I 7 miliardi di € erogati ogni anno dalla UE all’Italia per il settore agricolo rappresentano un ulteriore incentivo per le organizzazioni criminali che cercano di accedervi.

Sul fenomeno “scandaloso” del caporalato è in corso una campagna di denuncia da parte delle istituzioni amplificata dai mass media. Ci siamo chiesti quale sia il reale motivo di tanto interesse per i soliti sfruttati.

Forse si tratta di un tentativo di assicurare le autorità della UE che il governo italiano sta combattendo il fenomeno che, essendo presente in misura maggiore rispetto ad altri paesi europei, rappresenta una “concorrenza sleale”. La posta in gioco potrebbe essere i suddetti 7 miliardi di contributi.

E forse si vuole far mostra di recuperare quei €600 milioni di mancato gettito fiscale derivante dal lavoro nero agricolo.
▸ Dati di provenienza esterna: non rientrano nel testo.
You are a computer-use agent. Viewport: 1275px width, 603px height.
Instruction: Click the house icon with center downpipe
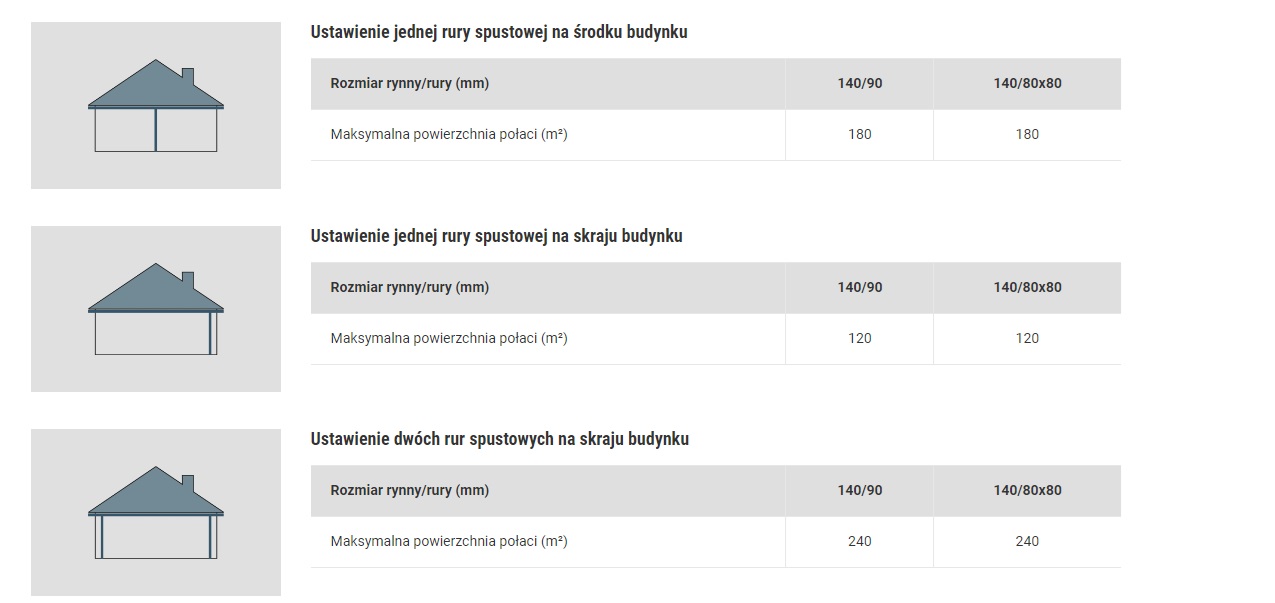click(x=156, y=105)
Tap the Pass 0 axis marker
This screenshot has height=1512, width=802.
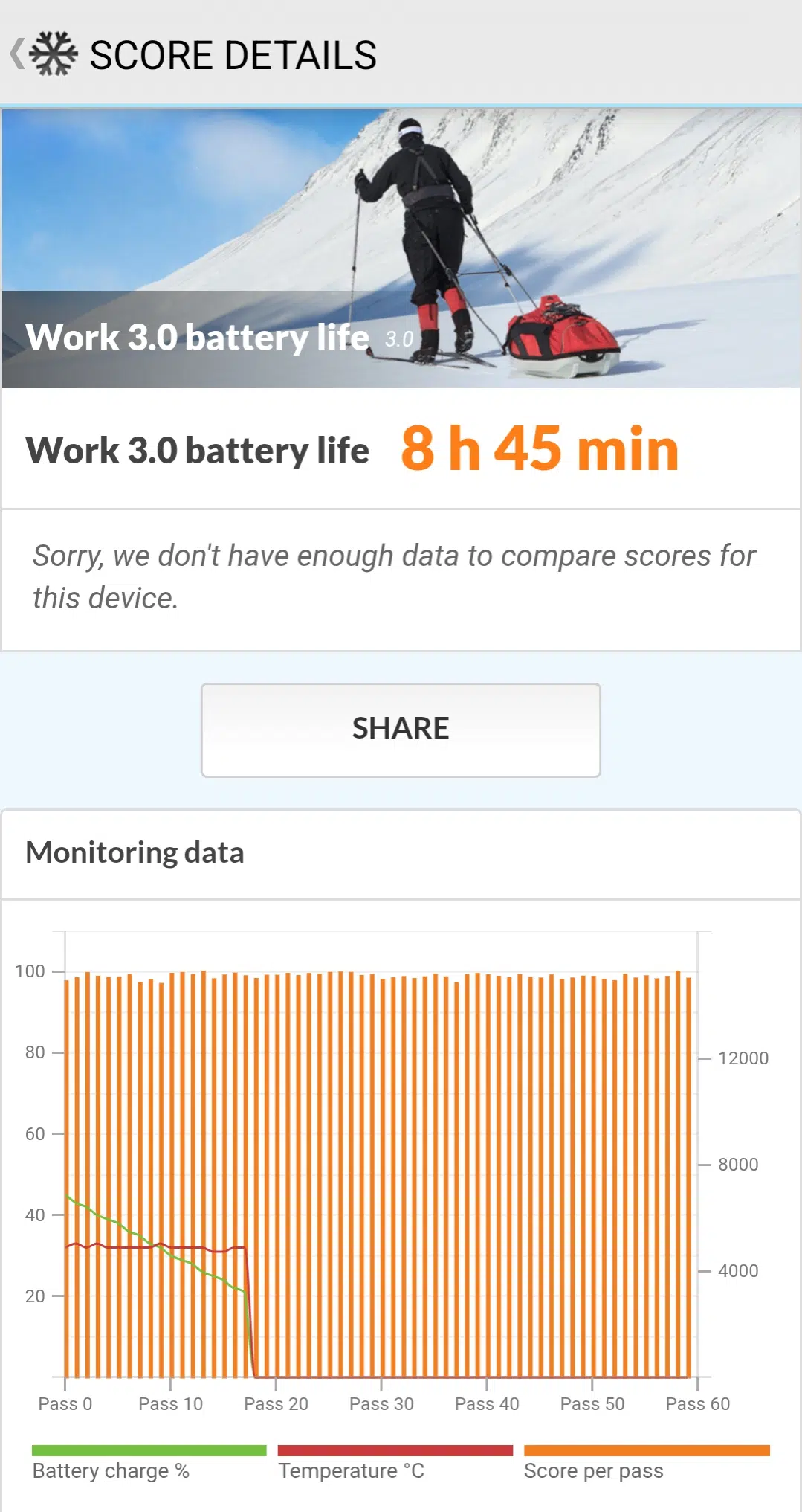[x=65, y=1404]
Da non sottovalutare le recenti morti di tre braccianti per sovraffaticamento nel giro di un mese in Puglia. Le inchieste e la campagna contro il fenomeno del bracciantato supersfruttato dai caporali servirebbero alla borghesia e ai suoi rappresentanti democratici a pararsi da nuovi episodi di ribellione, con il rischio che “l’infezione” della lotta di classe nelle campagne si propaghi e si generalizzi.

In ogni caso la preoccupazione non riguarda le condizioni umane dei lavoratori. I quali per difendersi non possono far conto sulle varie indagini, proposte e dichiarazioni di intenti di istituzioni o su leggi come quella strappata dalla coraggiosa lotta dei braccianti africani di Nardò nell’estate del 2011. Legge che, sulla carta, rende il caporalato un reato penale, mentre esso è di fatto prosperato.  Ma i braccianti non possono neppure contare su organizzazioni sindacali come Flai-CGIL, che si guarda bene dal chiamare alla lotta coloro che ha intervistato.

E’ invece da un lavoro metodico e continuo, come quello condotto da Campagneinlotta, che può essere stimolata tra questi compagni di classe l’auto-organizzazione e l’auto-difesa, e con essa una coscienza politica.